“Un errore da papà”, o dell’uso improprio dei figli in politica

Roma (NEV), 31 luglio 2019 – “E’ stato un errore da papà”, si è giustificato il ministro dell’interno, Matteo Salvini, per il giro del figlio sulla moto d’acqua della Polizia.

Quanti errori fanno i padri! Se ne potrebbe fare una lista lunga pagine e pagine. Lo dico per esperienza personale, perché sono padre anch’io e vivo una inadeguatezza quotidiana, fortunatamente pari soltanto alla gioia di essere genitore e di poter provare una relazione che è unica.

Sono quindi nella posizione, non di giustificare, ma di capire la frase di papà Salvini – anche se il figlio, leggo, ha sedici anni e quindi non è proprio un bambino. E tuttavia c’è qualcosa che suona sbagliato. Non tanto in quest’affermazione estiva, ma in altre pronunciate in contesti differenti dal ministro degli interni.

E’ impressionante il numero di volte in cui Salvini ha rivendicato le sue scelte politiche di governo come dettate dall’essere un “padre di famiglia”. E’ come ministro e padre di famiglia che impedisce lo sbarco nei porti italiani alle imbarcazioni delle ONG che riportano sulla terraferma migranti raccolti nel Mediterraneo; è come padre di famiglia che si oppone all’Europa per sfamare gli italiani, i suoi 60 milioni di figli (!); e, probabilmente, è come padre di famiglia che propone e ottiene una nuova legge sulla legittima difesa.

Questi – e non la gita in acqua scooter -, mi sembrano gli “errori da papà” del ministro che appunto si descrive come “padre di famiglia” per accreditare se stesso e la sua politica nell’ambito del “buon senso comune” – quello che appunto avrebbe un genitore nell’occuparsi della sua famiglia. E tuttavia, è un genitore che marca il territorio, pronto a difenderlo contro gli altri; che insegna a vivere sulla difensiva e a vedere chi non fa parte del nostro gruppo, della nostra famiglia, o non appartiene alla nostra terra, come un pericolo. E’ un politico che innesta l’ideologia sovranista – prima gli italiani – sull’endemico “familismo” italico – prima i miei.

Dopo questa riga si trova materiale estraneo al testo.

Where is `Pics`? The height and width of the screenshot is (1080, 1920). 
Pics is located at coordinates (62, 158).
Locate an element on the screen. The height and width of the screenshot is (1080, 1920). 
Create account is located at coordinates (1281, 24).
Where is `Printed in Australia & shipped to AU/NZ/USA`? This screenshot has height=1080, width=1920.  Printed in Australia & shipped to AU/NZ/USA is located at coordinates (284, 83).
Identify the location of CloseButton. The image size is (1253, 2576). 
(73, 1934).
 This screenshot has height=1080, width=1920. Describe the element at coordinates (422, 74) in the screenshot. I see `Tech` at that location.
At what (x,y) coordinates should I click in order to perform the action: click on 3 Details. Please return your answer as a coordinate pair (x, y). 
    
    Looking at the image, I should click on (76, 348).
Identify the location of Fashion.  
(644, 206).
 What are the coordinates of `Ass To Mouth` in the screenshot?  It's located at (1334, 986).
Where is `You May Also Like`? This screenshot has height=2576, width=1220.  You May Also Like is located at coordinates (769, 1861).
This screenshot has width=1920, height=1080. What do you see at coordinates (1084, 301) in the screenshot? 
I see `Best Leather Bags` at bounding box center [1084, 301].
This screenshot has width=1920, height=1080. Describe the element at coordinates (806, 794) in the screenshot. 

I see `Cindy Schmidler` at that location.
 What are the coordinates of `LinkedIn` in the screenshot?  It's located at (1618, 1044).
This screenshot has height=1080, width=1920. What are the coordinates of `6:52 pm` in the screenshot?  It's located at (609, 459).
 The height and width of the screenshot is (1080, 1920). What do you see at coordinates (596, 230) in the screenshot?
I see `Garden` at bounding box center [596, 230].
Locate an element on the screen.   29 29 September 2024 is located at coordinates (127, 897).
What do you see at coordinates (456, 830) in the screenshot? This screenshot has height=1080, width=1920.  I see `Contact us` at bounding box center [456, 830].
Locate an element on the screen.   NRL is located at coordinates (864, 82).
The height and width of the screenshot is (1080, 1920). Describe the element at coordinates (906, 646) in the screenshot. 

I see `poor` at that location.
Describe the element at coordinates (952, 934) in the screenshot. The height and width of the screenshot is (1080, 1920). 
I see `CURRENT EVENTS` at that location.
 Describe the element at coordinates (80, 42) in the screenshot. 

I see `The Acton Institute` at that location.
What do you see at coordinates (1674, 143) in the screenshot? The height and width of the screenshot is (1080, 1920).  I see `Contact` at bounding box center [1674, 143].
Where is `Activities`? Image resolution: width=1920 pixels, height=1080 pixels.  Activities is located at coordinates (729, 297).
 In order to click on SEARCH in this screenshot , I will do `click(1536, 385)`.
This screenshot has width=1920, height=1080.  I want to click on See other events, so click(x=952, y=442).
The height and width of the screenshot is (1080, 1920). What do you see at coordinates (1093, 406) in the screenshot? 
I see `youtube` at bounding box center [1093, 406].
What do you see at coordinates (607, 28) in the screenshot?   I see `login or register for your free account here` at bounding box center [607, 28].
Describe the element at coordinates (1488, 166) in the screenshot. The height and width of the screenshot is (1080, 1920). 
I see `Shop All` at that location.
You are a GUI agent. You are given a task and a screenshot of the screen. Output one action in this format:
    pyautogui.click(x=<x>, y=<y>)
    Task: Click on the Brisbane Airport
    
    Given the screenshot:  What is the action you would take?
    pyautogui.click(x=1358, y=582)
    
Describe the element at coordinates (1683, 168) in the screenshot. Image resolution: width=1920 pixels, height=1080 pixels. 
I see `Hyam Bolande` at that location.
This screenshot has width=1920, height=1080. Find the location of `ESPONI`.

Mi ricordo che l’esperienza di essere diventato papà mi ha spinto a voler conoscere di più e meglio il mondo dell’infanzia, a partire dall’ambito che mi è professionalmente più congeniale. Essendo un pastore ho cercato nella Bibbia le pagine e le parole dedicate ai bambini. Ho scoperto che le Scritture conoscono i bambini per quello che sono: gli esseri umani più fragili, quelli che risentono in modo più drammatico e amplificato della guerra, dell’ingiustizia, della violenza, della fame. I racconti della Bibbia restituiscono l’immagine di un’infanzia che è più simile a quella dei bambini che attraversano il Mediterraneo sui barconi che non ai bambini delle nostre famiglie.

Un papà che voglia essere un genitore deve poter guardare un po’ più in là di se stesso e curarsi anche dei figli degli altri; un papà che poi voglia anche essere un cristiano non può non dimenticare le parole di Gesù che, reclamato dalla sua famiglia naturale, indicando chi gli stava attorno – e attorno a Gesù ci sono sempre stati poveri, malati, storpi, peccatori, stranieri –  dice a sua madre e ai suoi familiari: “Ecco mia madre e i miei fratelli!”, ecco la mia famiglia!, (Marco 3).

Ci sono poi altre domande, che lascio come tali – chissà come vedono il mondo i figli dei potenti; chissà perché così tanti “padri di famiglia” criticano le immagini che mostrano il dolore e la miseria dei figli degli altri. Mi limito a concludere dicendo che in Italia, dal Berlusconi che giurava sui suoi figli fino al Salvini papà degli italiani, continua in politica l’uso improprio dei figli.